According to Bullard, the combination of unlimited imports and no safeguards is what caused the severe shrinkage of the U.S. commercial sheep industry. “Since the U.S.-Australia Free Trade Agreement, more than half of our domestic lamb consumption is supplied by imported lamb. The failure to provide safeguards for sheep producers has resulted in the offshoring of our nation’s once vibrant commercial sheep industry.”
 
“The cattle industry is following in the sheep industry’s footsteps,” said Bullard, “with more than half a million U.S. cattle operations exiting the industry since 1980, the liquidation of the U.S. cattle herd was reduced to the smallest size in 70 years! The reduced production output that is now the lowest in more than two decades, since just before NAFTA.”
 
“Treating the trade deficit as lost sales,” said Bullard, “it is estimated the U.S. economy experienced an output loss of about $8.7 billion and a loss of more than 97,000 jobs as a result of the $2.2 billion trade deficit increase the U.S. experienced with the TPP countries from 2013 to 2014.”

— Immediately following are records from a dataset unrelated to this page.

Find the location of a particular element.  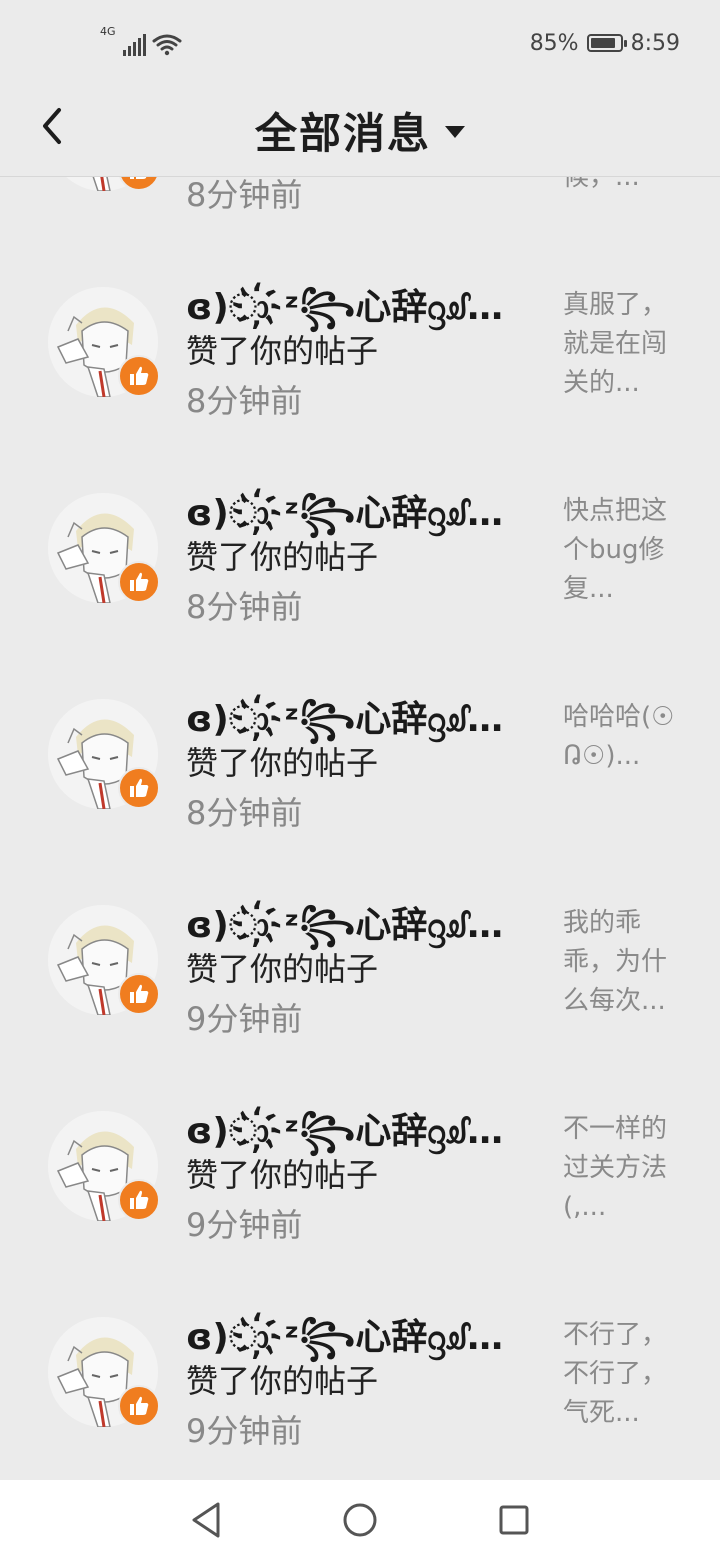

square-recents-icon is located at coordinates (514, 1520).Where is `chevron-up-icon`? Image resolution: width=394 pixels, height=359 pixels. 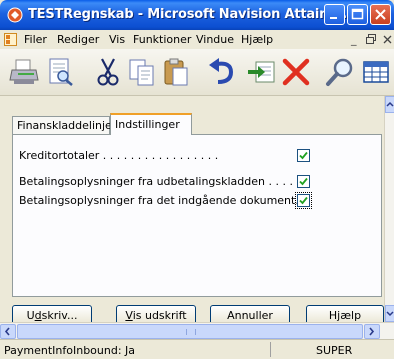 chevron-up-icon is located at coordinates (390, 104).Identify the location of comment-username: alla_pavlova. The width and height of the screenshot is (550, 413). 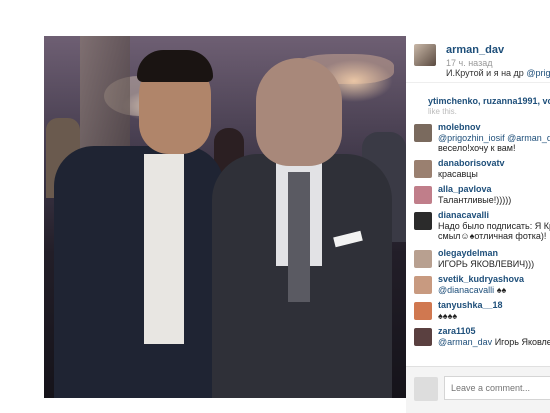
(465, 189).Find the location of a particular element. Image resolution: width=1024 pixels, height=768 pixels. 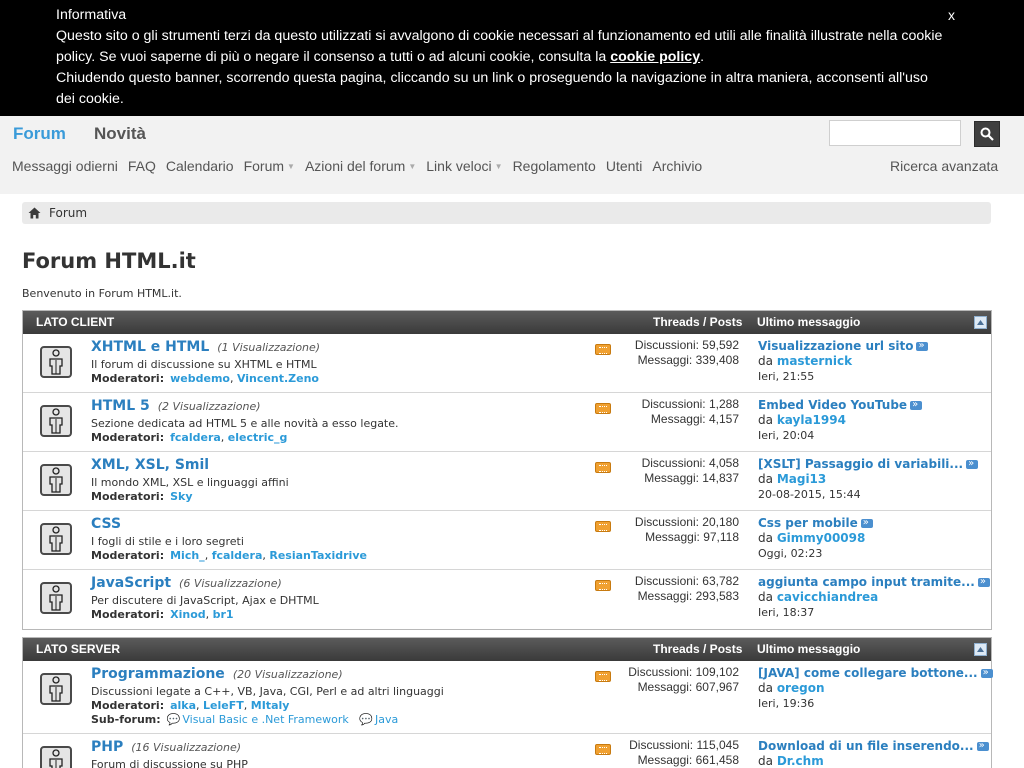

forum-status-icon is located at coordinates (56, 689).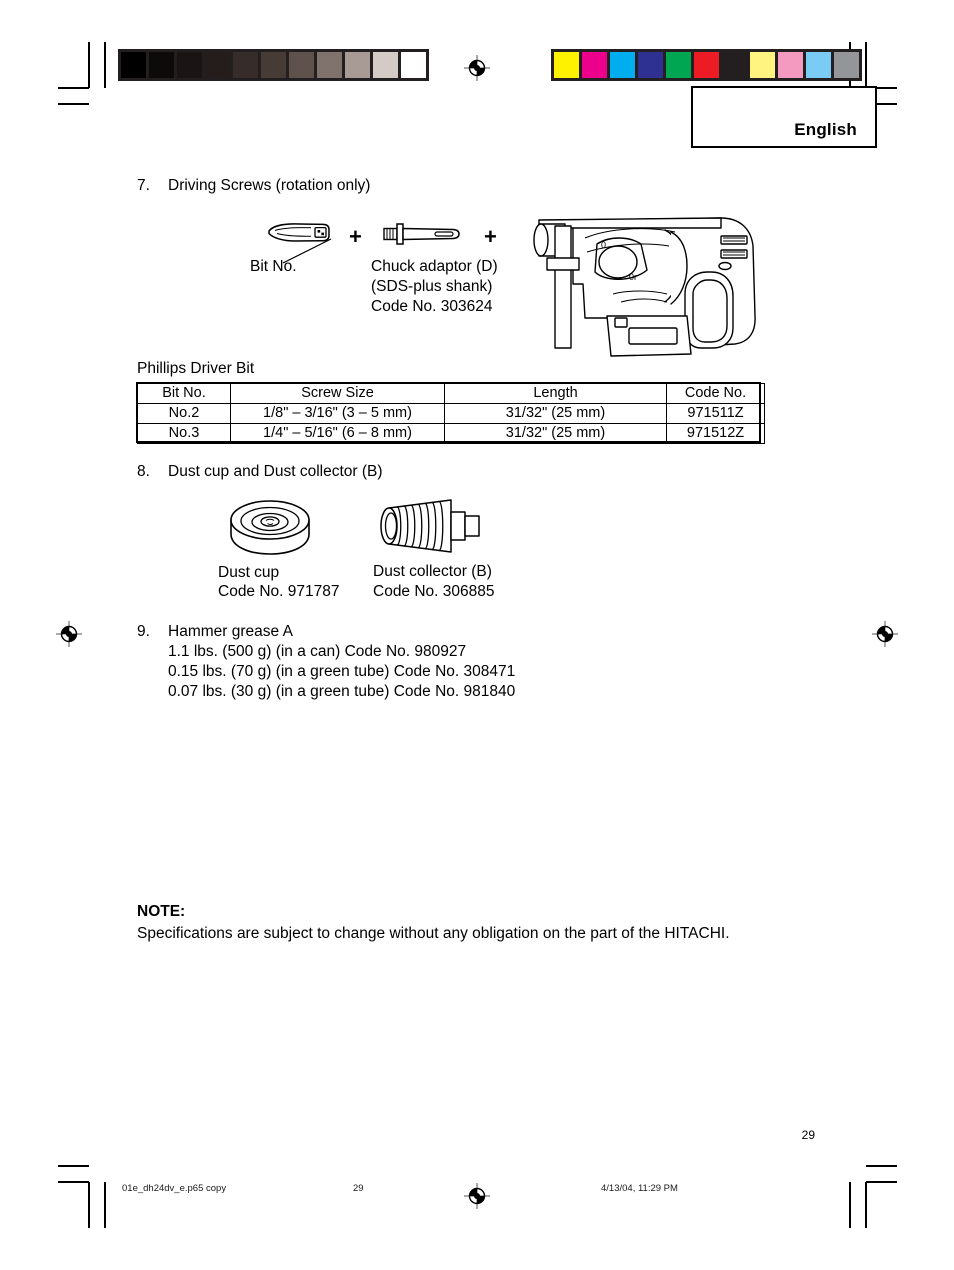  Describe the element at coordinates (184, 434) in the screenshot. I see `table-cell: No.3` at that location. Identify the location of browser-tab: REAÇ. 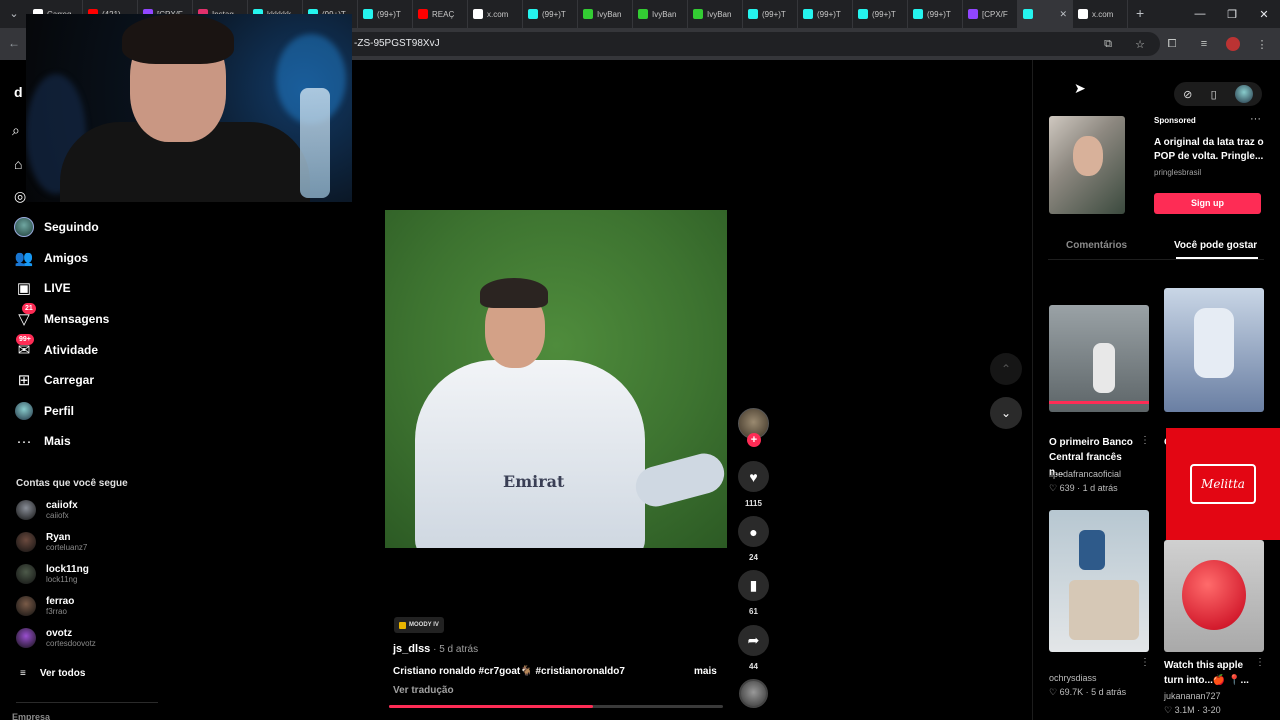
(440, 14).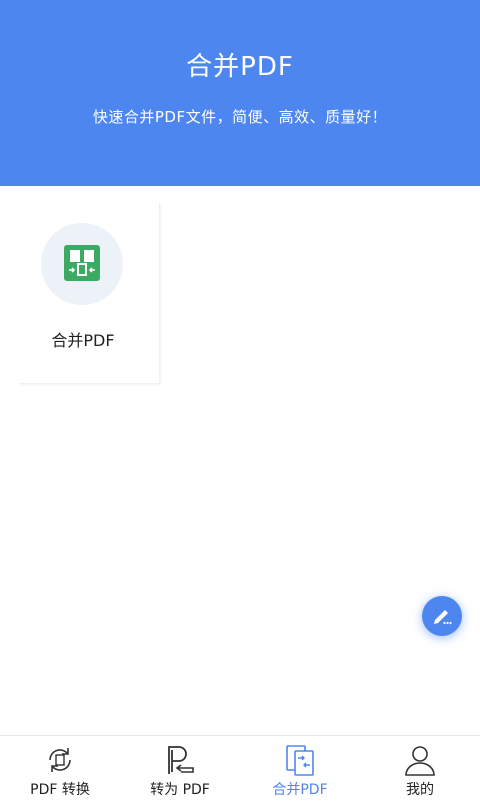 The width and height of the screenshot is (480, 801). What do you see at coordinates (300, 790) in the screenshot?
I see `tab-label: 合并PDF` at bounding box center [300, 790].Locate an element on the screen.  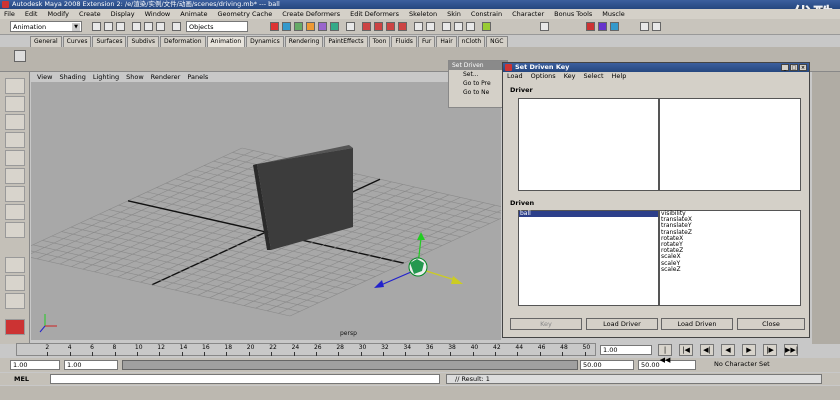
maximize-icon: □ is located at coordinates (794, 68). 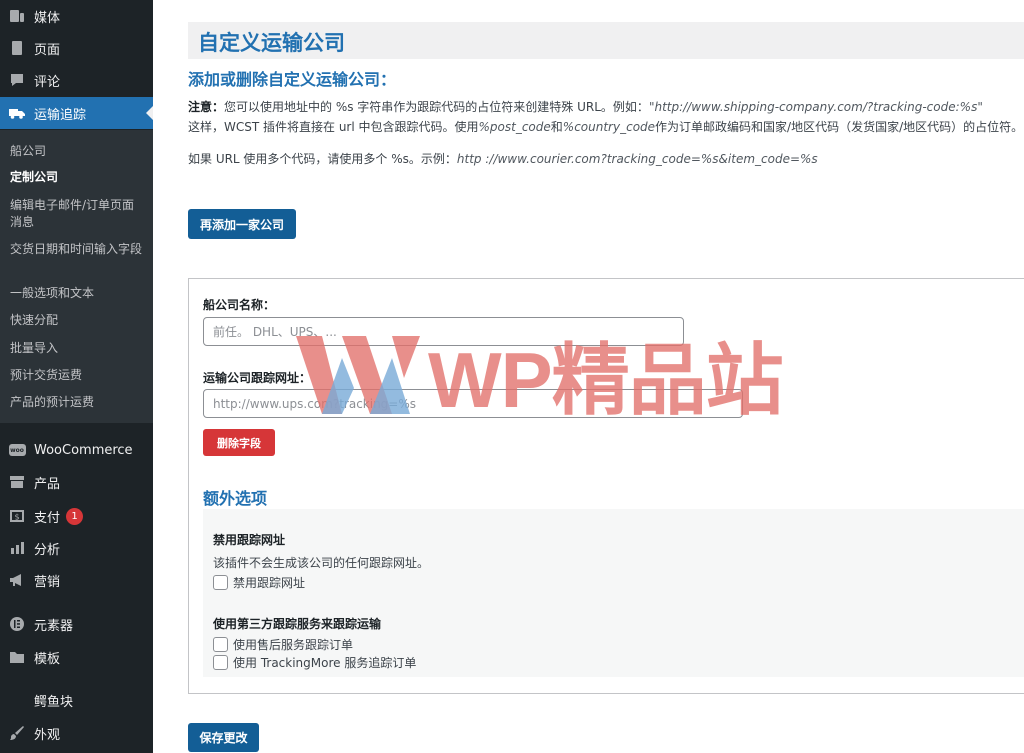 I want to click on submenu-estimated-shipping: 预计交货运费, so click(x=78, y=376).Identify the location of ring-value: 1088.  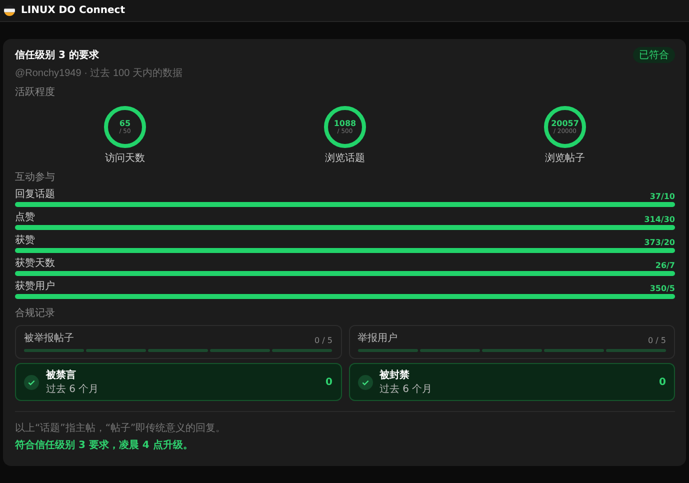
(345, 124).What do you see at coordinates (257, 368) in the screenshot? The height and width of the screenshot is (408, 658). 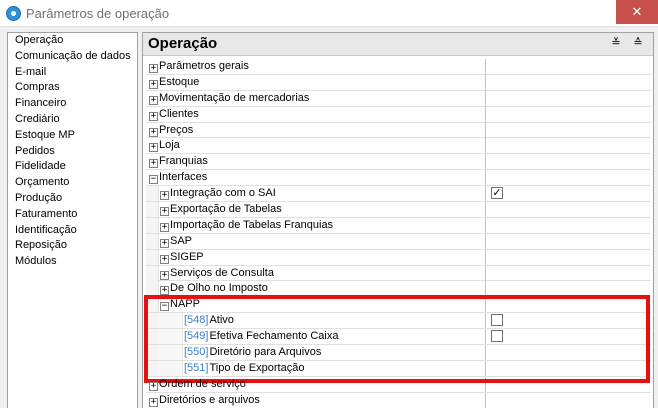 I see `row-label: Tipo de Exportação` at bounding box center [257, 368].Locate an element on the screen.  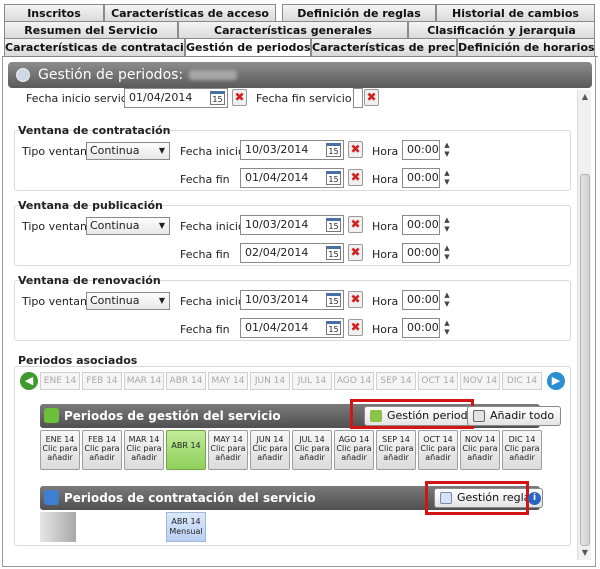
month-tab: FEB 14 is located at coordinates (102, 381).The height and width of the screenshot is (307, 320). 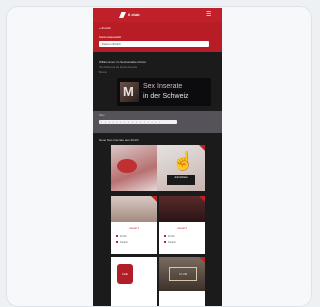 What do you see at coordinates (119, 140) in the screenshot?
I see `listings-heading: Neue Sex-Inserate aus Zürich` at bounding box center [119, 140].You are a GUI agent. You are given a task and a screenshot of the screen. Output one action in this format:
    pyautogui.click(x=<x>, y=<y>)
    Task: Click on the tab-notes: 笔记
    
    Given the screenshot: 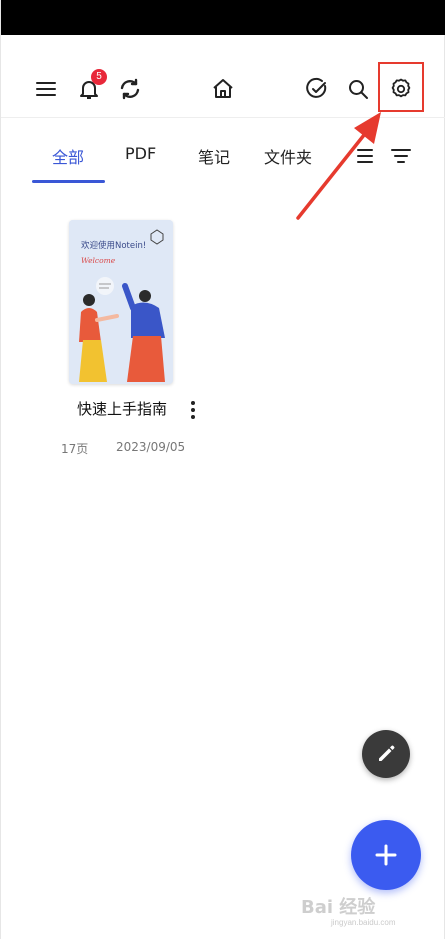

The TPP would also weaken U.S. health and safety import standards and subject U.S. laws to review by an unaccountable foreign tribunal inaccessible to most U.S. citizens. That’s not a theory, it’s exactly how the NCBA and their meatpacker buddies got rid of COOL through the World Trade Organization. Bullard said the TPP requires the U.S. to “unacceptably cede a wide swath of its national sovereignty.”

As R CALF supporter Mike Schultz says, “The NCBA does not represent independent cattlemen and there is a BIG difference between the NCBA and R CALF. NCBA wants and supports more consolidation and a flood of global meat imports, less producers, feeders and packers while only R CALF supports more producers, feeders and we damn sure wish there were a lot more packers for the simple reason of stopping collusion and increasing competition. Pretty simple and the facts have been on the table for years! Some people just can’t read,” concluded Schultz.

As a writer, I certainly hope that’s not the case, but sadly, I can’t think of any other logical explanation.